::: Metin bloğu :::

Azı hor gören, küçük gören, hakir gören çoğa ulaşamaz. Çoğa sahip olan onun kadrü kıymetini bilmez, şükrünü edâ etmezse, bir süre sonra o nimet elinden alınır. Nankörlük Allah’a karşı olsun, insanlara karşı olsun, en büyük alçaklıktır. Her an, her yerde hepimiz bir sınav içindeyiz. Farkında olalım veya olmayalım, hayatın kanunları hükmünü yürütür. Bu şimdiye kadar böyle oldu, bundan sonra da hiç şüpheniz olmasın böyle olacaktır. Bu dünyaya insanoğlu yesin içsin, gülüp eğlensin diye gönderilmedi. Hepimiz bir görevle yükümlüyüz. Ancak akıllı insanlar bu görevin bilincine varıp, hayatlarını ona göre tanzim edenlerdir. İnsanın asıl görevi aslını bilmek ve son nefesine kadar ona doğru yürümektir. Hepimiz tekâmül etmek, gelişmek, Allah’a doğru yükselmek için elimizden gelen bütün gayreti göstermek zorundayız. Hayatın gerçek anlamı budur, bundan uzaklaşanlar önce kendilerine, sonra ailelerine, topluma, insanlığa karşı ihanet içindedirler. Kâinatın Efendisi “iki günü birbirine eşit olan ziyandadır.” buyuruyor. Tek düşüncesi yiyip içmek, gezip tozmak, eğlenmek olanlar acaba bir hayvan düzeyine indiklerinin farkındalar mı?

::: Verilen malzeme :::

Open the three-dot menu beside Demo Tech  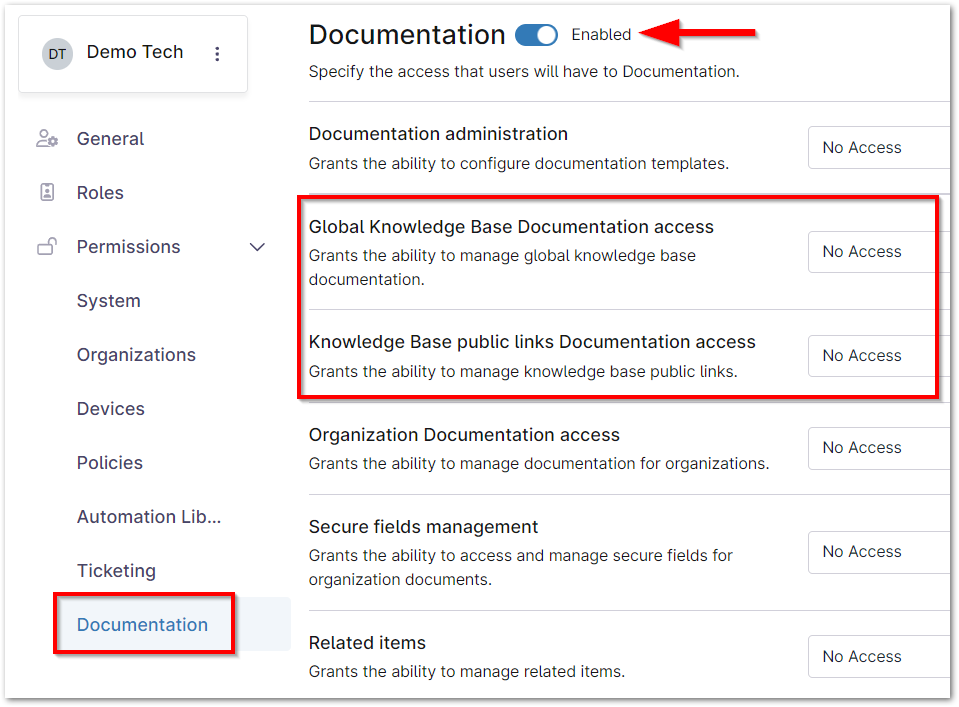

:::

Hedefiniz
Şükür ve insanın dünyadaki görevi üzerine yazılmış metni, son cümlesinden sonra gelecek biçimde sürdürün. Yukarıdaki malzeme bu çalışma için gerekli değildir.

Göreve yanıt
Bu ne feci bir durumdur. İnsanı Allah’a götüren yolda en büyük engel kendi nefsidir, kendi egosudur. Nefsinin esareti altında yaşayanlar, hiçbir zaman mutlu ve huzurlu olamazlar. Azize Anne sohbetlerinde “çekil aradan, kalsın Yaradan” der. Mısrî Niyazi bir şiirinde:
“Ben sanırdım halk içinde hiç bana yar kalmamış
Ben beni terk eyledim, gördüm ki ağyar kalmamış”
diyerek bu gerçeği ne güzel belirtiyor. Allah cümlemize var oluş nedenimizi, o büyük gerçeği görmemizi ve hayatımızı, ona göre yaşamamızı nasip ve müyesser etsin. Biz de büyük Yunus gibi:
Çalış kazan ye yedir
Bir gönül ele getir
Hepisinden iyisi
Bir gönüle girmektir
diyelim, “sevelim, sevilelim dünya kimseye kalmaz” gerçeğine göre yaşayalım. İnşaallah...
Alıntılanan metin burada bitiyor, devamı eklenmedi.